What does the therapist do in couple therapy?

  • Provide a safe environment where both people are able to speak  and be heard, and  where both sides come to  be understood and validated
  • Show how your backgrounds  (yes, your baggage) are being triggered and affecting the present, and what to do about it.
  • Help each person explore their feelings and thoughts without being blocked by taking their partners’ opinions. Learn to do this at home without the therapist being present.
  • Get clarity about what is going on so the couple can understand themselves and progress.
  • Discover patterns that are destructive or at least not productive.
  • Provide ideas about what to focus on between sessions.
  • Specific advice and guidance for your particular relationship

A Useful Tool for Every Couple: Minding The Store

Here is a very helpful tool to learn for a couple when  disagreements come. I  call it “Minding The Store”, as in, “Is anybody minding the store?”

“Minding the Store” is what is happening when one or the other person remembers to watch the process of what is going on between the two of you, and bring it to the other’s attention. That could sound like “” OH, we’re doing it again -we both need nurturing at the same time so neither of us is in a place to give it, and we are both getting piss-y.” Then, “Do you see it?”

If the couple has agreed to stop the conversation and step back together to look at their interaction at this point, without blaming, the results can be so helpful.  The task at hand is to own up to your needing nurturing, and maybe not asking for same very clearly, or whatever else you see about your contribution. And the other person also does this. Often this can bring on wry, cocked eyebrows or a light laughter, which is always helpful.

Suppose some one of you says  “Maybe we should take turns?” and  the other replies “I feel like a kindergartner, this is too silly.” “But I still want you to listen to me” “OK, lets take turns listening to each other.”  And so you do.

Problems magnify when no one is minding the store, and  that is perfectly understandable. This is your major support person, your life partner, and emotions run high.  Learning the techniques of watching your interaction, seeing it for what it is, and bringing it to the other’s attention is a very useful tool for couples.
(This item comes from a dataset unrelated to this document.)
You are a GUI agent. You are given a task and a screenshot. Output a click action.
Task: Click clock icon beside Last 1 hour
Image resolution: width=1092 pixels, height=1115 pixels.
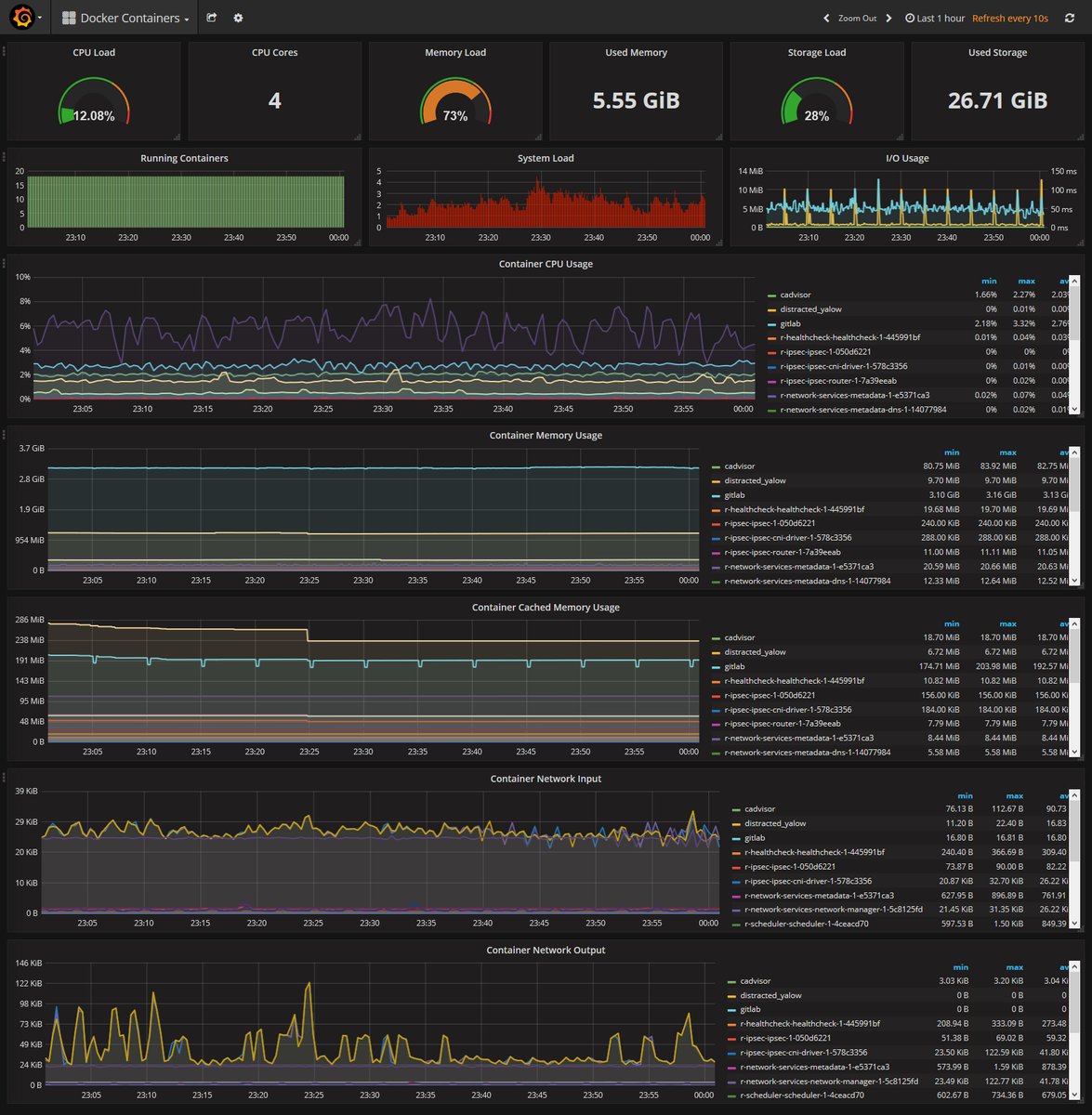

Couples: What You Can Expect from your Partner, and What you Have to Get from Yourself.

I see a lot of couples in my practice and have found there are many myths people believe about what you can have if only you had the perfect partner. Many have a lot of disatisfaction with their partner because he or she is not providing what they think a partner/ spouse should provide.  I’ll list a few of these myths to clarify what I’m speaking about.
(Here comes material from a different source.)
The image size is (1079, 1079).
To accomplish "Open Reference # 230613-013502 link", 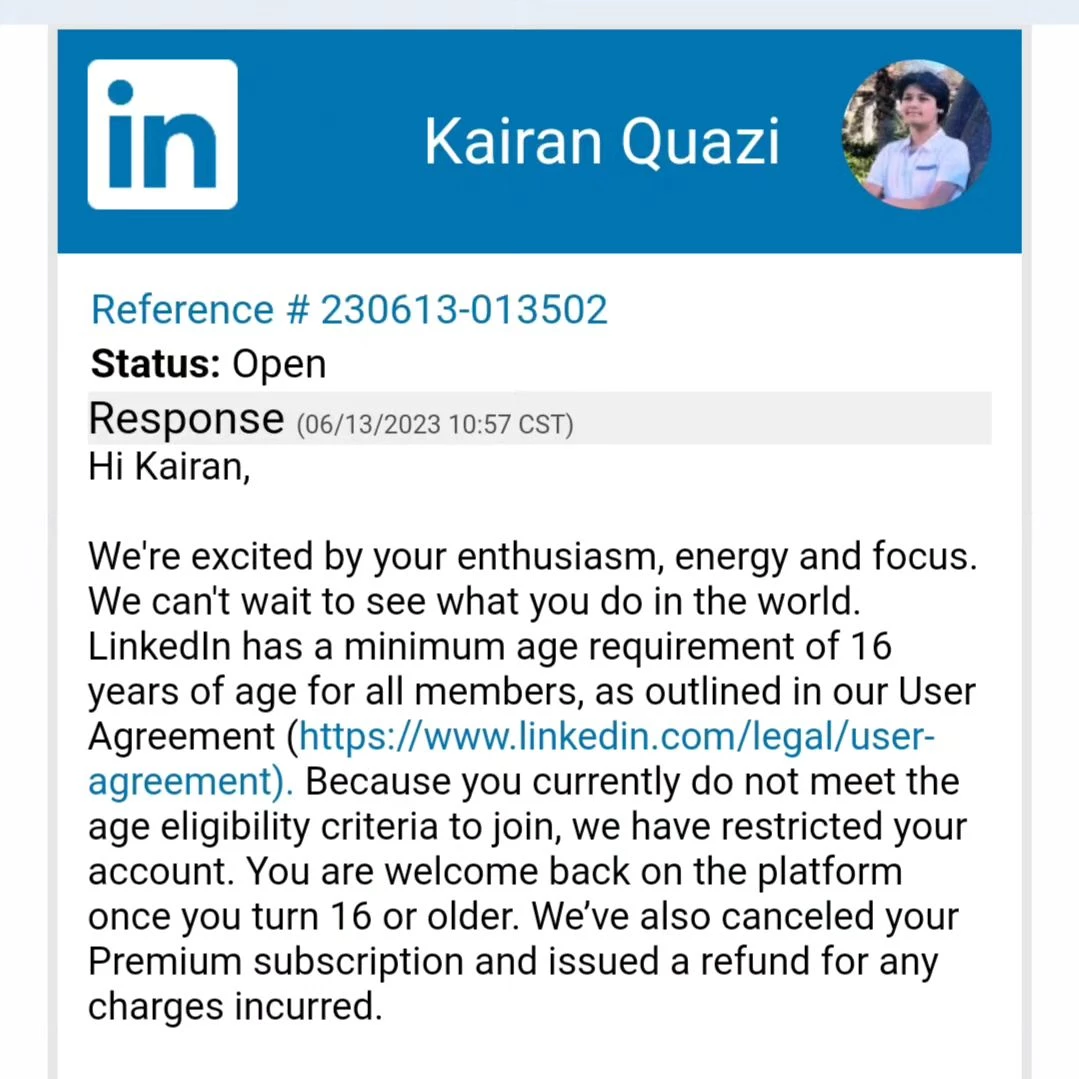I will coord(350,310).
1.You can’t demand intimacy from your partener, doing so will likely  create more distance and less intimacy.  You can  talk about how close or safe your partner  feels with you, and that could be productive. You can think about why your partner doesn’t feel open with you, what you might be doing that pushes your partner to back away from you.  It is also possible that your partner’s resistance to being sexual or emotionally close isn’t about you, it’s more about what they brought into the relationship from their past: their baggage. You could be very useful to them in changing their hesitancy about intimacy, or maybe a therapist could help. But demanding is useless and feels bad all around.
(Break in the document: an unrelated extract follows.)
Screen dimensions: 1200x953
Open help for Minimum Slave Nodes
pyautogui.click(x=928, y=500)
2 .Your partner can’t make you happy, you have to do that for yourself.  What your partner can do is keep you exquisite  company while you figure all that out for yourself. A good therapist can also help.

3.You can’t expect your partner to be a twin,  to be someone  who believes the same things you do and therefore makes you feel sure of yourself.  That’s another one of those things you have to do for yourself. ‘

People who are fully grownup have the best relationships. Those grownups have have taken it upon themselves to find meaning in their lives, to like themselves, to come to terms with their families of origin, all these tasks and more that are the work of growing up.  You can find meaning in sharing your life with another, but you still have to do the work of your own life to be a good partner and have a good relationship.  Try looking into this instead of  wanting your partner to complete you as a person. I think you will be happier with the results.